##### Provided text #####

Hi, I’m Renee, and I’m a senior at the University of Washington double majoring in Informatics (Data Science) and Economics, graduating in Spring 2026. You can find documentation of all my past projects here.
Developed and optimized robust deepfake detection models using Support Vector Classifier and Multi-Layer Perceptron and fine-tuning hyperparameters with GridSearch cross-validation to achieve an 82% accuracy rate on test data, demonstrating strong performance in identifying AI-generated content in real-world scenarios. Preprocessed a dataset of 2,000 real and AI-generated facial images, applying grayscale conversion and eigenface principal component analysis to extract key visual features, such as texture irregularities, color distortions, and high-frequency noise that serve as indicators of AI-generated content.
Libraries: pandas, numpy, scikit-learn, matplotlib
Developed an interactive web application, MobySearch, to enable users to search and explore video game data from MobyGames. Crawled and pre-processed 1026 documents using wget and BeautifulSoup, then indexed the data using python-terrier without stemming or stopword removal. Implementing HiemstraLM for retrieval resulted in a mean average precision of 21%, R-precision of 10%, and reciprocal rank of 23%. Logged user searches provided weekly trending queries and personalized recommendations, enhancing the user experience with advanced search features and a popularity-based recommendation system.

##### Raw data #####

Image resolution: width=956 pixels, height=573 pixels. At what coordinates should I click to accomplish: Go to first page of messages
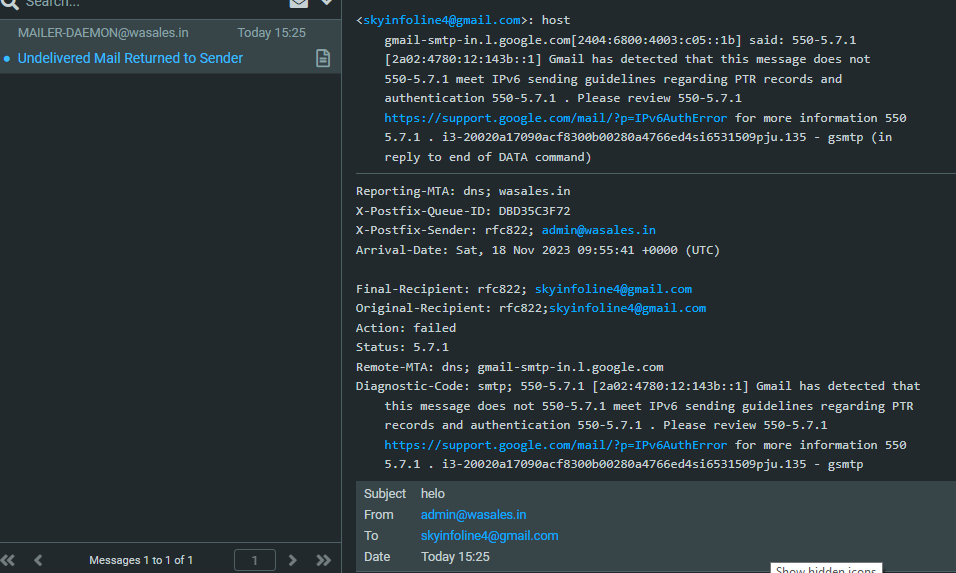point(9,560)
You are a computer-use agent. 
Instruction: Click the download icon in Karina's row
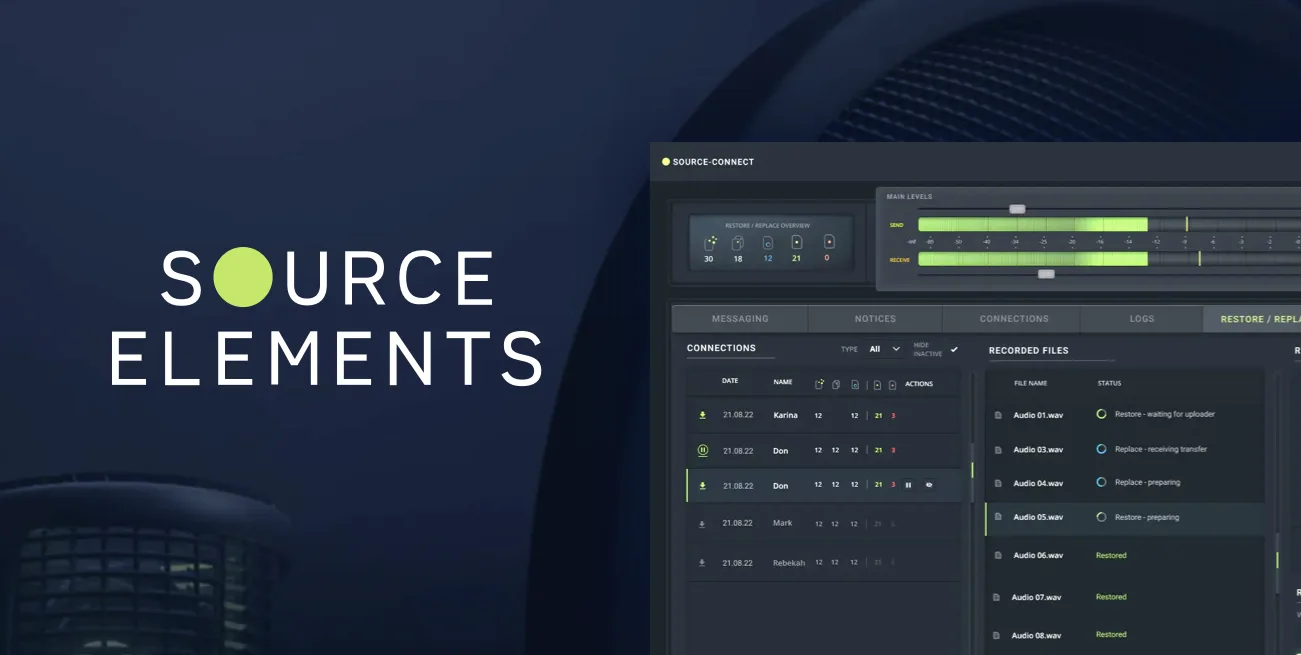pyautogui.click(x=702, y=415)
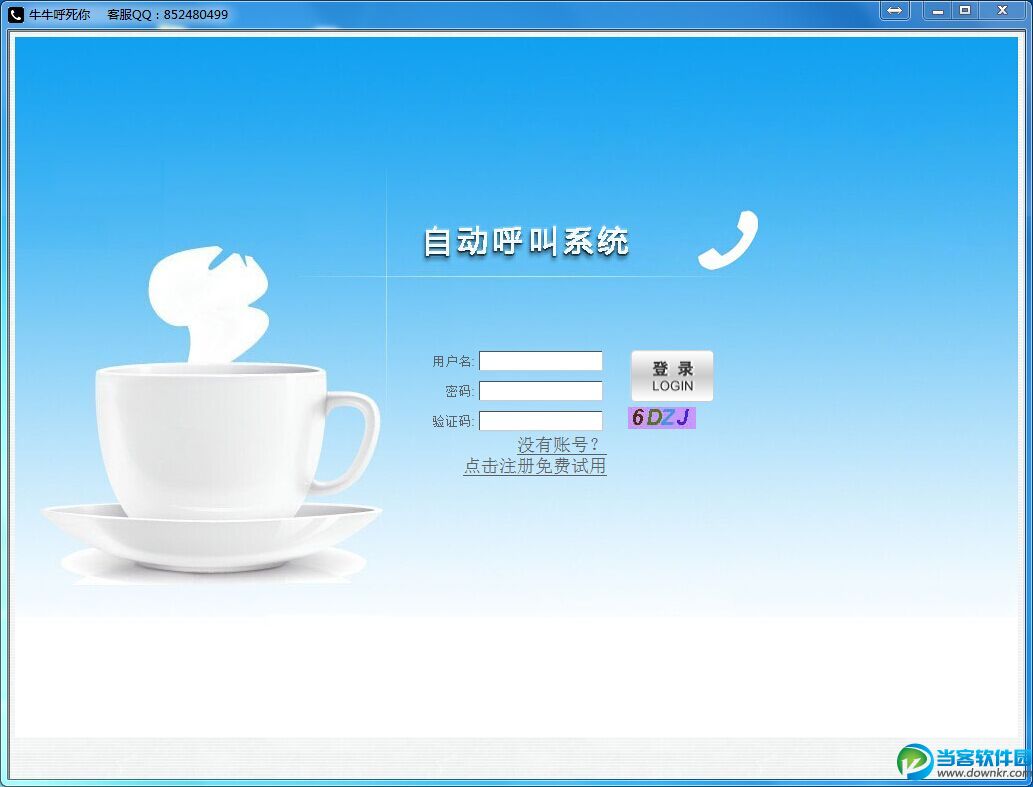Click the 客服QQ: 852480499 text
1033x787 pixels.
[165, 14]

#####
##### Raw data #####

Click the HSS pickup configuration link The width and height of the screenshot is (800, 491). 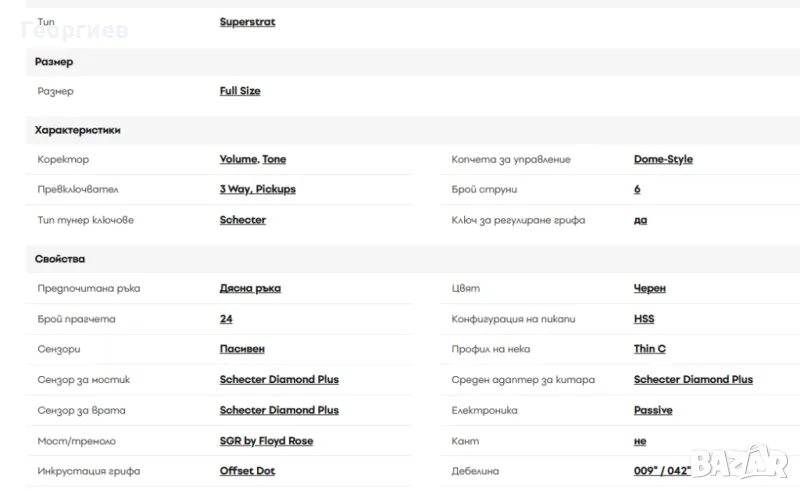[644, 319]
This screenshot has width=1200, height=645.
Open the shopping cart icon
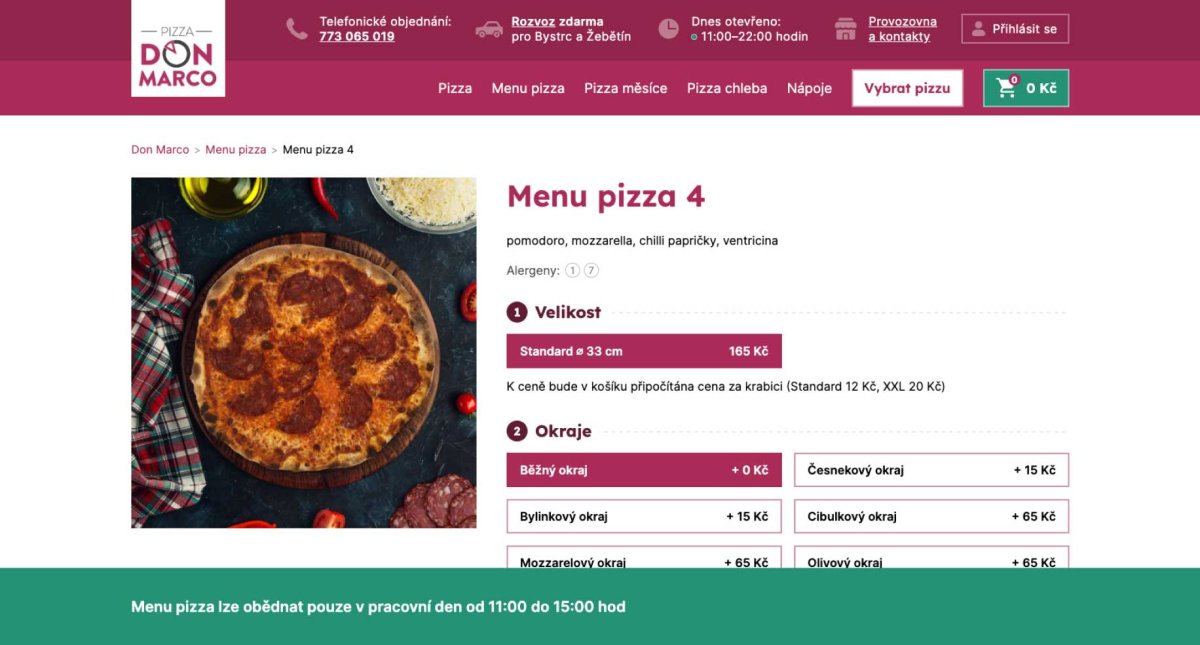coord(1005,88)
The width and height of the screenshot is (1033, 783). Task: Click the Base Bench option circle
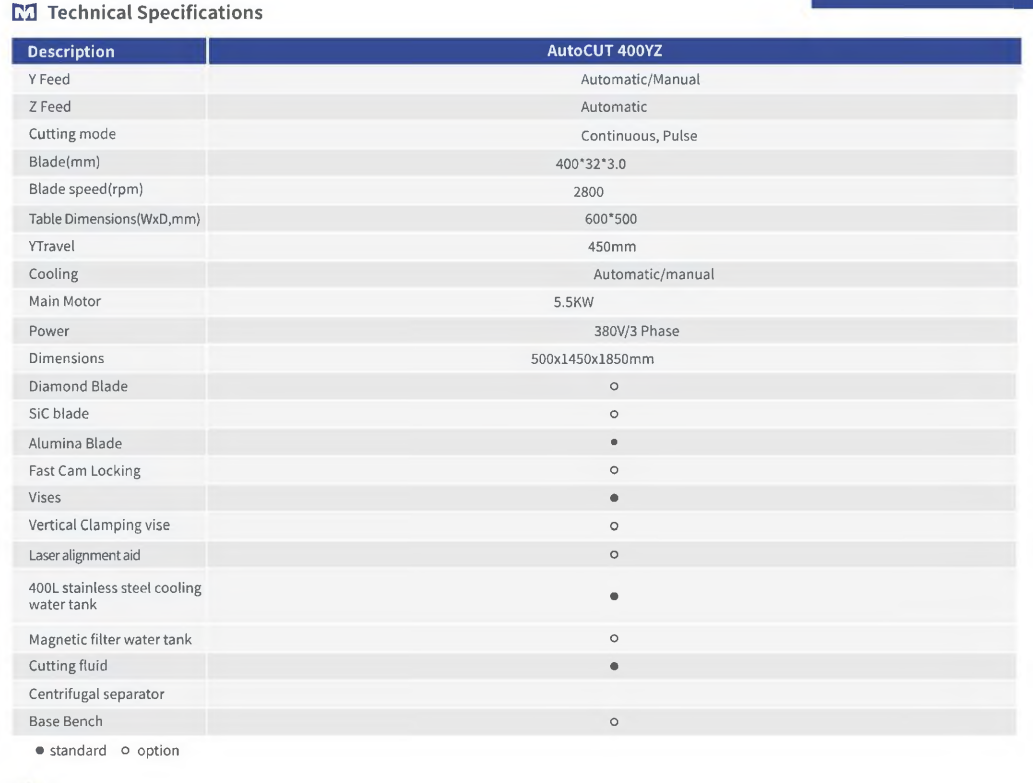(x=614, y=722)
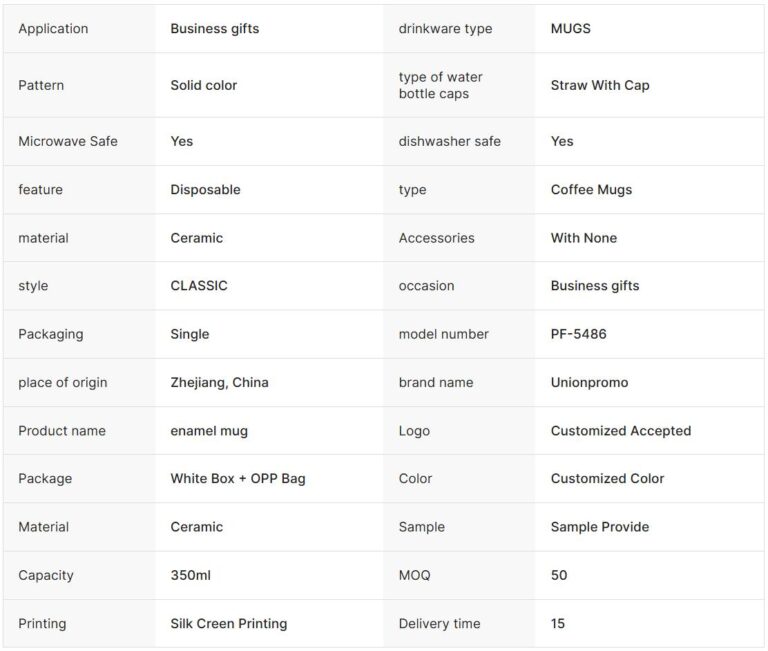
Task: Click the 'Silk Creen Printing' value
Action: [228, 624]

#####

## [Work instructions]
• 1. Reproduce the portfolio text word for word, starting at "Developed and optimized" and ending at "of AI-generated content.".
• 2. Carry on the project portfolio text, picking up right after its final sentence.

## [Numbered responses]
• 1.
Developed and optimized robust deepfake detection models using Support Vector Classifier and Multi-Layer Perceptron and fine-tuning hyperparameters with GridSearch cross-validation to achieve an 82% accuracy rate on test data, demonstrating strong performance in identifying AI-generated content in real-world scenarios. Preprocessed a dataset of 2,000 real and AI-generated facial images, applying grayscale conversion and eigenface principal component analysis to extract key visual features, such as texture irregularities, color distortions, and high-frequency noise that serve as indicators of AI-generated content.

• 2.
Libraries: pandas, numpy, python-terrier, BeautifulSoup
Developed a comprehensive relational database system for Furry Friends Shelter, a conceptual no-kill shelter for cats and dogs, to streamline the adoption process, enhance health monitoring, and improve overall animal care. Utilized relational database design principles to create a schema with 10 entities. Implemented critical SQL queries for tracking adoptions, managing health records, and optimizing animal care, resulting in over 200 health logs, 100+ vaccinations, and 150+ medication administrations.
Designed and implemented a scalable MongoDB health metrics database, optimizing schema design with nested arrays and indexing strategies to enhance query performance, scalability, and data retrieval efficiency. Leveraged Python to implement ETL processes, extracting relational data, transforming it into a non-relational format , and loaded it into MongoDB,streamlining the migration of~250k rows of country health data and optimizing data integration workflows. Developed and optimized complex aggregation queries to extract insights, improving query execution runtimes by 30%.
Designed the high-level software architecture for a scalable, event-driven data platform for smart home security devices, leveraging AWS, Azure, and NoSQL databases to define real-time data validation processes and facilitate system communication. Clarified ambiguity in system requirements by defining MVP features, identifying dependencies, and prioritizing features. Developed REST API contracts to ensure seamless data exchange between components, focusing on reliability and low-latency communication. Outlined comprehensive logging, monitoring, and alerting schemas to improve system observability and guide fault-tolerant design.
Wrote 10 page analysis of 5 Vanguard ETFs from the Wealthfront Classic Portfolio. Utilized R to calculate returns, sample statistics and Value-at-Risk, created and visualized efficient portfolios for different expected return targets to determine optimal investment.
Libraries: tidyverse, zoo, xts, PerformanceAnalytics
Leading development of a research-based misinformation game directory to promote information and media literacy resources to educators and students. Collected metadata on 45 misinformation games, and developed a search and filter system based on target age, number of players, genre, and format.